Thursday, June 7, 2012

Pinus ponderosa "Cultivation Notes"


Pinus ponderosa / Ponderosa Pine
Bonsai cultivation notes

Position Ponderosa Pine prefers full sun; provide protection from drying winds in winter.

Feeding Provide micro nutrients after candles have extended but before the needles begin to extend (pineapple stage).  Feed every other week with a well balance fertilizer in summer after shoots have extended and needles have hardened.  Stop feeding when the day time temperatures exceed 93 degrees F.  Late summer and early fall feed every two weeks with a low nitrogen fertilizer to stimulate and enhance bud and root growth.  Stop feeding 2-3 weeks prior to the first frost.

Watering Water as needed throughout the growing season; a well draining soil is suggested poor draining soils will quickly lead to root rot, especially with newly collected specimens.

Re-potting re-pot in fall or early spring every three to five years, when the tree has become established re-pot as necessary when roots fill the pot.

Pruning Collected Ponderosas have a slow growth rate so keep pruning to a minimum.  Structural pruning should be executed in late fall or winter when sap flow has slowed down.  During winter bring them in for 24 hours to completely thaw out before pruning, wiring, or shaping.  Restrict candle pinching and shoot pruning to only the vigorous areas.  Utilize existing branches to their fullest potential; growing new branches can take many years.  Note: I have observed rapid growth in some specimens, where the shoots have extended up to 4 inches in one growth cycle.  In the fall after they have hardened off I have cut them back by ½ only to be rewarded with prolific bud back the following spring.  This also helped to balance the energy throughout the tree.

Needle Cutting Selectively cut needles only in very vigorous areas during the fall to equally distribute energy and bring light and air to the inner and lower branches.  For refined trees remove apical buds on vigorous shoots if extension is not required.

Collected Specimens & Pre-Bonsai Collect specimens in fall to take advantage of the second period of root growth.  The long fall season here in coastal Virginia seems to help them become established before winter sets in (1st week of January).  When collecting preserve as much of the root system as possible without disturbing the duff.  After transporting, wrap the long root extensions and the duff attached to the feeder roots, around the inside of the training pot.  Remove the original soil not the attached duff, keeping the roots moist and being careful not to damage the fine feeder roots.  Cut away dead roots and/or the tap root with a clean cut and seal with cut paste.  Save some of the original soil to reintroduce the microriza back into the soil.  Use a well draining soil mix to prevent root rot, water with Super Thrive (vitamin B) once a week for the first two weeks after collection.  Grow for one year without pruning allowing the root system to fully recover.

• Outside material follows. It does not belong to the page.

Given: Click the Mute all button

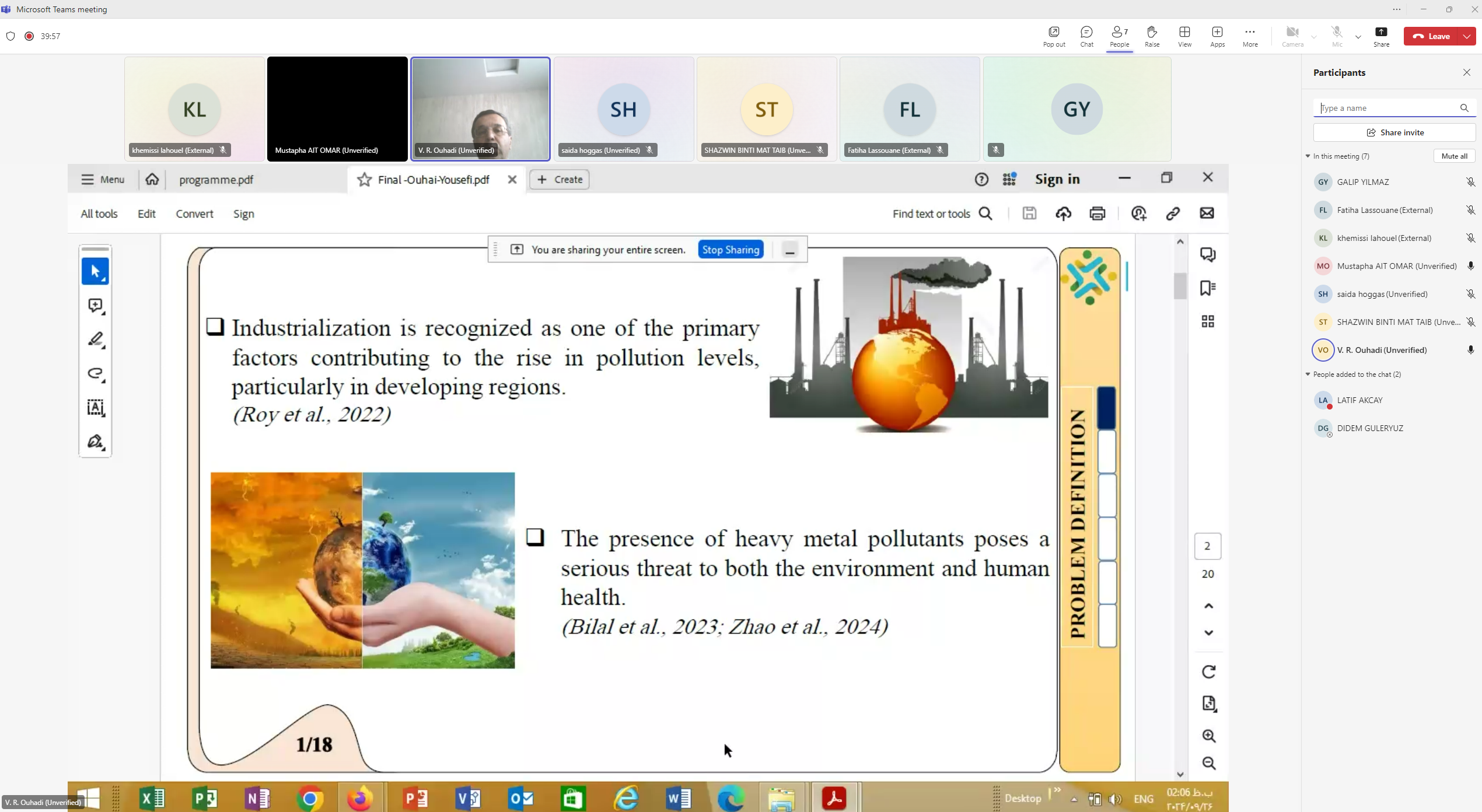Looking at the screenshot, I should pos(1454,156).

Place newly collected specimens in partial shad until new buds have developed and new shoots have extended.  Note: I will only collect specimens if at least 40 percent of the fine feeder roots and duff can be preserved.  Specimens collected with less than 40 percent of the feeder roots will struggle during the next spring and may fail to produce buds and shoots the following year. If this occurs they will eventually becoming weak and die when the day time temperature exceeds 90 degrees F.  I have also observed that after collection some of the specimens will have needles that stand up and spread out after 3 weeks.  These are the trees that bud out first and grow profusely the next spring.  Following this procedure I have enjoyed an 85% survival rate.